Kades Terbebas Hutang, Jalan Alternatif Puncak Tuntas Maret
Proyek pembangunan jalan alternatif Puncak, tepatnya jalur utara, Kecamatan Megamendung, yang menggunakan program bantuan keuangan desa (Bankeudes) ditargetkan selesai pada Maret mendatang.
Berita Terkini, Eksklusif di Channel WhatsApp Inilahkoran.id
INILAH, Bogor – Proyek pembangunan jalan alternatif Puncak, tepatnya jalur utara, Kecamatan Megamendung, yang menggunakan program bantuan keuangan desa (Bankeudes) ditargetkan selesai pada Maret mendatang.
"Proyek pelebaran dan pembangunan jalur alternatif utara memakan biaya sebesar Rp6 miliar untuk panjang ruas jalan 7 Km. Dana Rp6 miliar tersebut dibagi ke 4 desa yaitu Cipayung, Cipayung Girang, Megamendung, dan Pasir Angin," ujar Camat Megamendung Hadijana kepada wartawan, Senin (7/1/2019).
Mantan Sekcam Parung ini menerangkan, Desa Cipayung Girang mendapatkan alokasi terbesar dibandingkan 3 desa lainnya yaitu sebesar Rp2,6 miliar. Sementara Desa Cipayung Rp1,8 miliar, Desa Pasir Angin Rp1,4 miliar, dan Desa Megamendung mendapatkan Rp200 juta.
“Dana Bankeudes tersebut cair pada Rabu 16 Desember tahun lalu. Anggaran Bankeudes ini masuk dalam Anggaran Pendapatan Belanja Daerah (APBD) 2018. Namun karena ada Peraturan Bupati (Perbup) nomor 50 tahun 2018 tentang dana desa, penggunaannya bisa dipakai tahun ini,” jelasnya.
Kades Cipayung Cacuh Budiawan bersyukur proyek pelebaran pembangunan jalan yang menggunakan anggaran Bankeudes bisa terwujud setelah tertunda tahun 2017 lalu.
"Saat itu Kades Tamansari Gumilar Sutedja menyelewengkan dana Bankeudes, akhirnya semua proyek insfrastruktur atau non isfrastruktur yang menggunakan anggaran Bankeudes dibatalkan oleh Pemkab Bogor.

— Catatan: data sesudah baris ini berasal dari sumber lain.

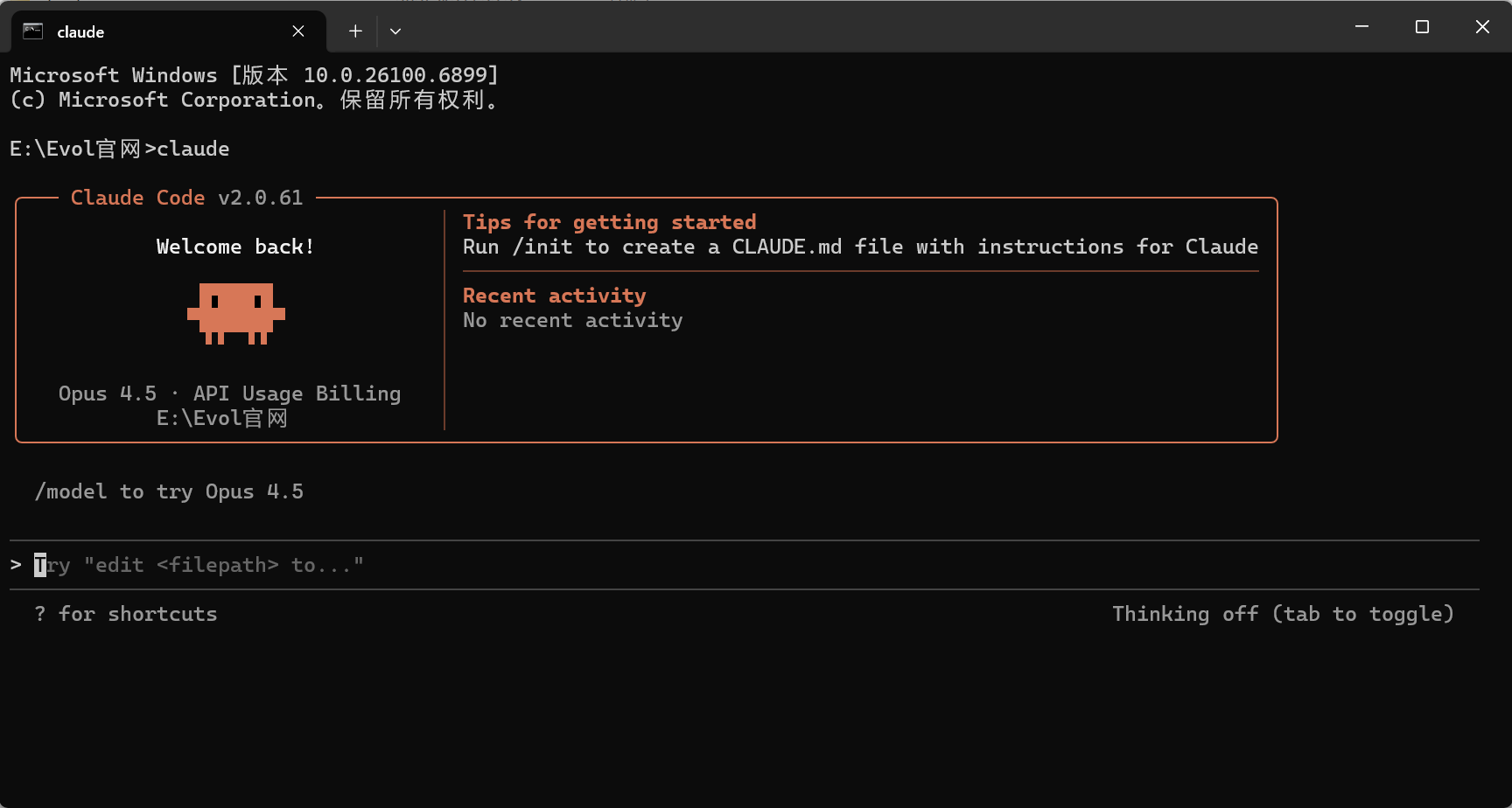
Task: Click the "Recent activity" heading
Action: pyautogui.click(x=554, y=296)
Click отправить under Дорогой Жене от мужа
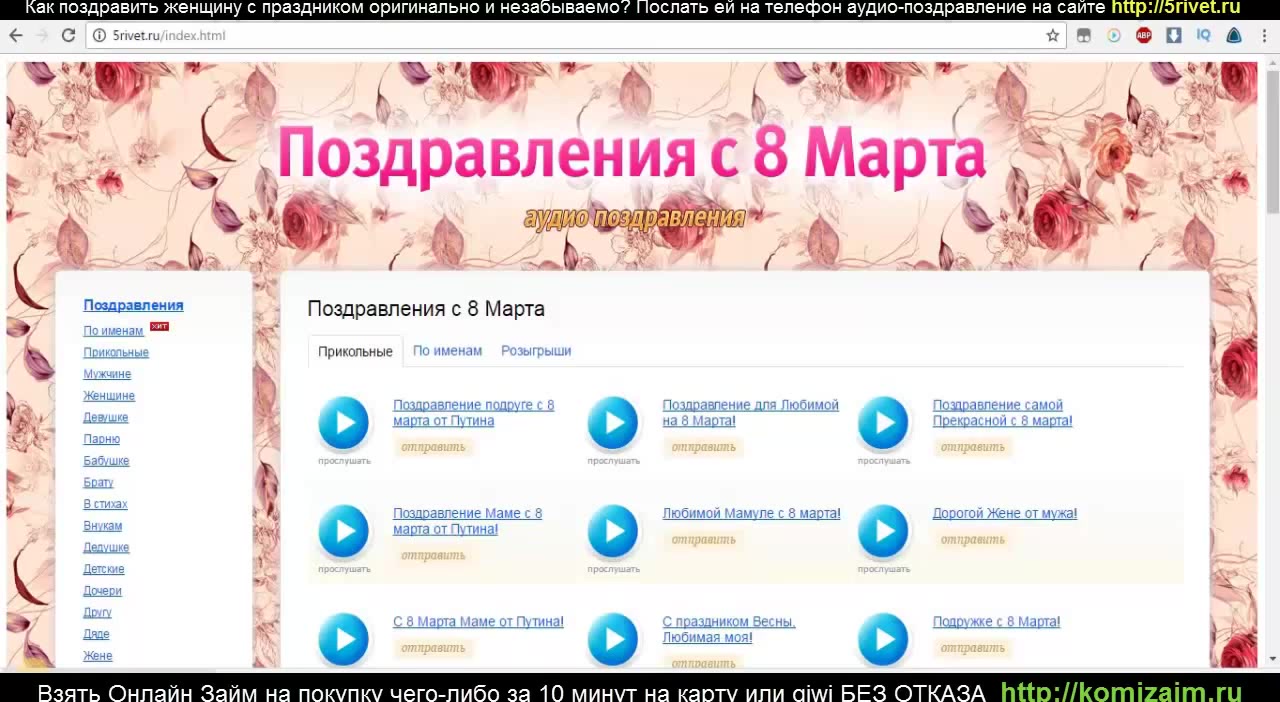 click(973, 539)
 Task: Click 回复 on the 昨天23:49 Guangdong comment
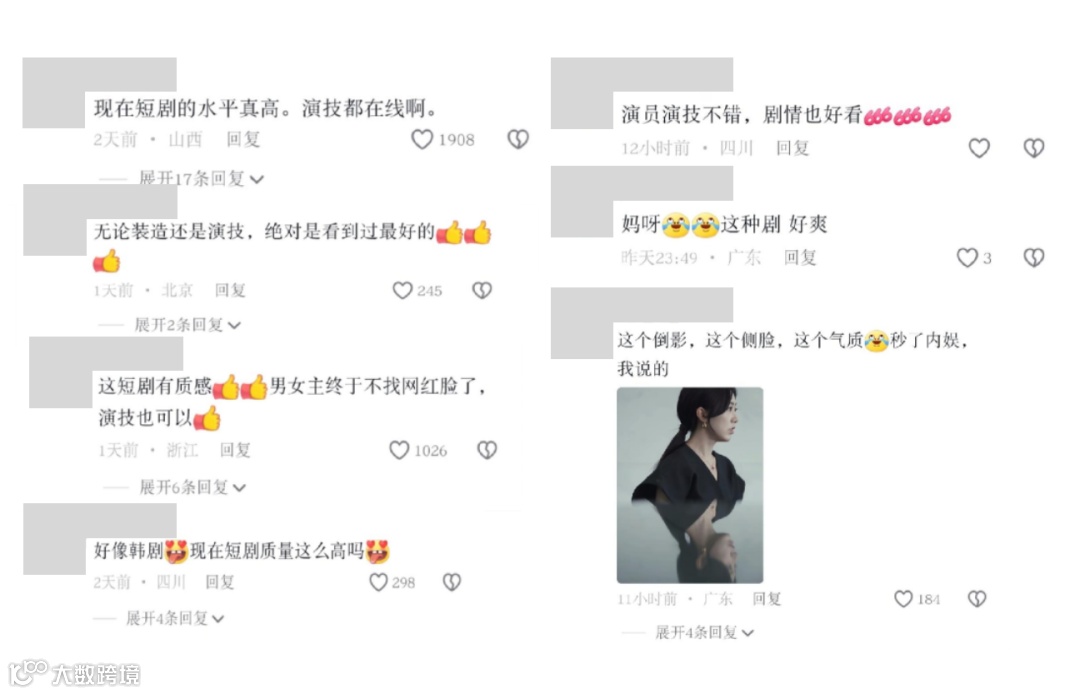[x=800, y=257]

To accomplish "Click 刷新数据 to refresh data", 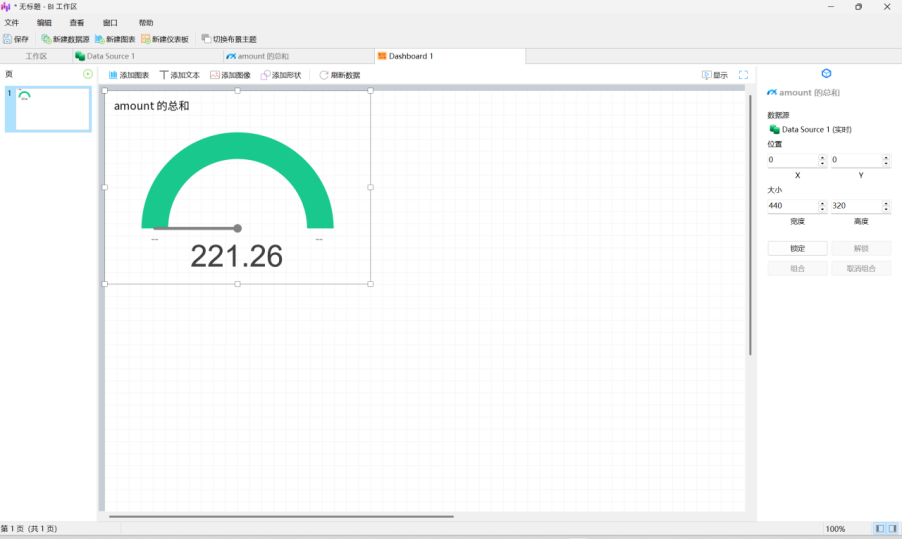I will tap(340, 75).
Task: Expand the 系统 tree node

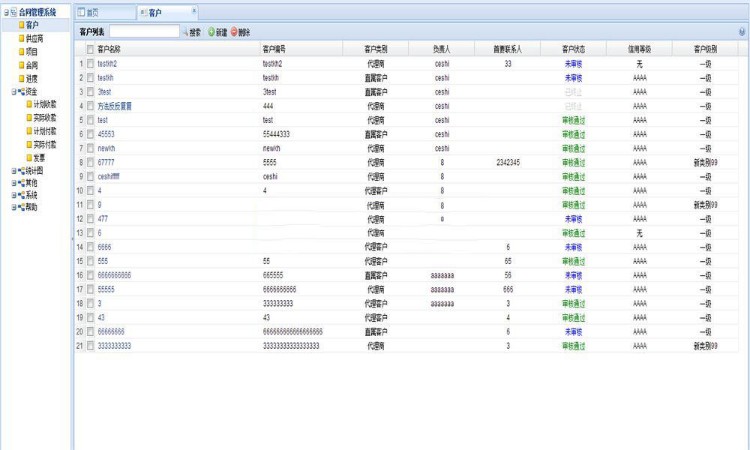Action: (x=7, y=195)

Alhamdulillah anggaran Bankeudes tersebut cair juga," kata Cacuh.
Dia menuturkan, proyek pelebaran maupun pembangunan jalur utara ini program prioritas Bupati Bogor Nurhayanti atas aspirasi masyarakat Puncak untuk membantu penguraian kemacetan, maka Kades Pasir Angin,Kades Cipayung Girang dan dirinya nekat berhutang ke toko material untuk mempercepat proyek tersebut hingga selesai sebelum akhir tahun 2017.
"Proyek pelebaran maupun pembangunan jalur utara ini sebenarnya aspirasi masyarakat yang ditampung Bupati Nurhayanti. Saya saat itu berhutang Rp250 juta, Kades Cipayung Girang hutang Rp 400 juta dan Kades Pasir Angin hutang Rp75 juta untuk mengerjakan dahulu proyek tersebut demi kepentingan masyarakat yang ingin terbebas dari kemacetan terutama saat arus lalu lintas dalam status one way," tuturnya.